Lufthansa gave its partners in the travel industry no warning of its plans to roll out the major change to the booking process. The new surcharge unilaterally forces clients to either pay higher fares or use a highly inefficient process for booking travel.
“We’re actively expressing our concerns to Lufthansa, and our working group continues to analyze the impact of Lufthansa’s decision on both our clients and our company,” said Rose Stratford, BCD Travel executive vice president, Global Supplier Relations and Strategic Sourcing.
Stratford outlined several key points of opposition to Lufthansa’s new charge:
- Lufthansa’s surcharge is nothing more than a price increase for travel buyers.
- The DCC undermines a productive travel booking environment that corporate travel managers have developed in close collaboration with their TMCs and technology partners.
- The GDS is still the most efficient booking channel.
- In booking directly with Lufthansa, travel programs lose the following:
- A side-by-side shopping experience that lists flights, fares and seat options aboard multiple competing carriers for a given city pair alongside hotels, cars and international rail in many markets at negotiated rates
- The ability to collect and compare accurate, up-to-date information you can use to keep your travelers safe and track travel expenses to get the most of their travel dollars
- The ability to use pre-trip information to monitor and influence traveler buying decisions
Many current contracts between GDSs and airlines prohibit programs like Lufthansa’s distribution cost charge.
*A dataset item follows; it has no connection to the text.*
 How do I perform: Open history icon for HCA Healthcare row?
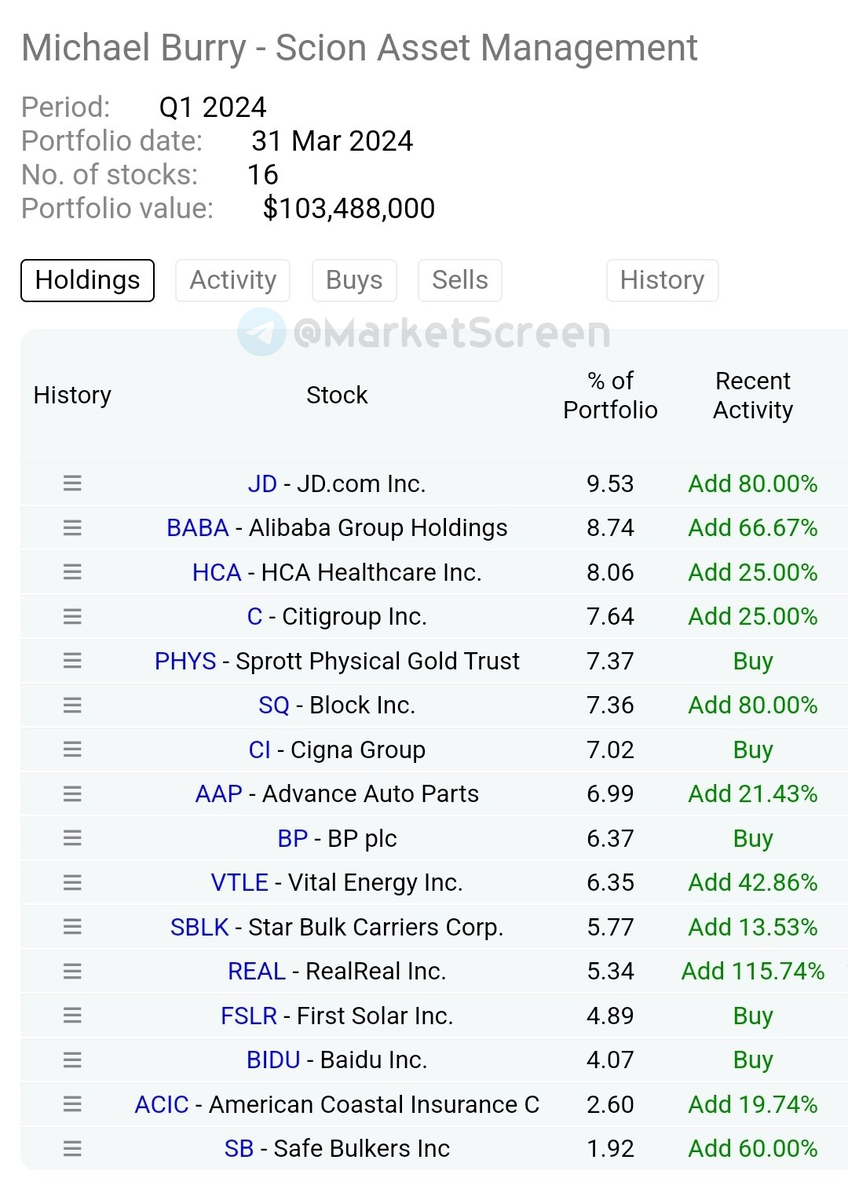coord(72,572)
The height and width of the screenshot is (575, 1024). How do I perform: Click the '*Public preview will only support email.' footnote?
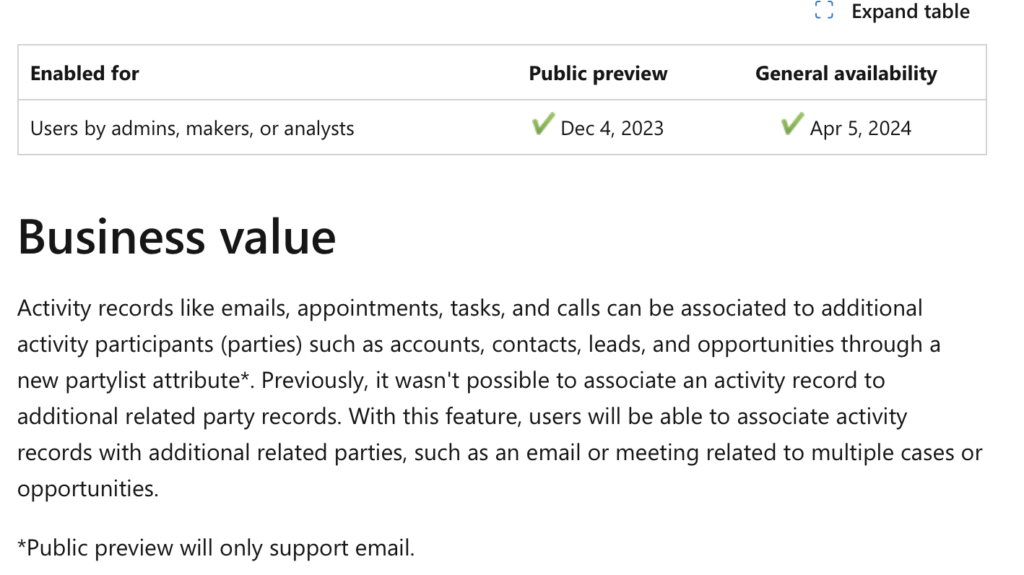click(216, 548)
However, if Lufthansa succeeds in implementing its program, other airlines throughout Europe, North America and elsewhere will likely impose similar customer surcharges. And due to the antitrust immunity enjoyed by airline alliances, airlines could collectively agree to charge such fees, leading to rapid widespread adoption across the industry and leaving consumers no alternative.
BCD Travel’s initial analysis suggests that the DCC will result in approximately €28 million in additional fees for our clients collectively. Online booking tools access their Lufthansa content via the GDS, therefore the €16 fee will be applicable on all online bookings.
Booking via Lufthansa’s agent portal, LH.com or any other airline websites, reduces agent efficiency and has a significant impact on our productivity compared to booking via the GDS. Those inefficiencies drive up costs for customers.
“Many of our customers have expressed their concern and unhappiness with Lufthansa’s announcement,” Stratford said. “Some have asked us to book them on alternative carriers where possible—a choice that’s at their discretion, depending on their specific travel patterns and supplier mix.”
Doing the math on the €16 fee
The Distribution Cost Charge apparently is intended to represent an average per-segment cost across all of Lufthansa’s business, which means corporate travelers are bearing the brunt of leisure travelers’ higher segment costs.
Airlines that negotiate full content agreements usually pay steeply discounted GDS fees. Since Lufthansa Group opted out of its full-content agreements, its fee is based on higher-than-necessary “rack rates,” or the full fee before discounts are applied. Had Lufthansa agreed to make full content available, the fee could have been substantially less, Stratford noted.
Product distribution is a cost of doing business for any industry. Through DCC, Lufthansa is attempting to turn a cost center into a profit center—first by shifting a significant amount of the cost of distribution onto travel buyers. This does nothing to reduce the cost of distribution; it simply shifts the cost from Lufthansa to clients.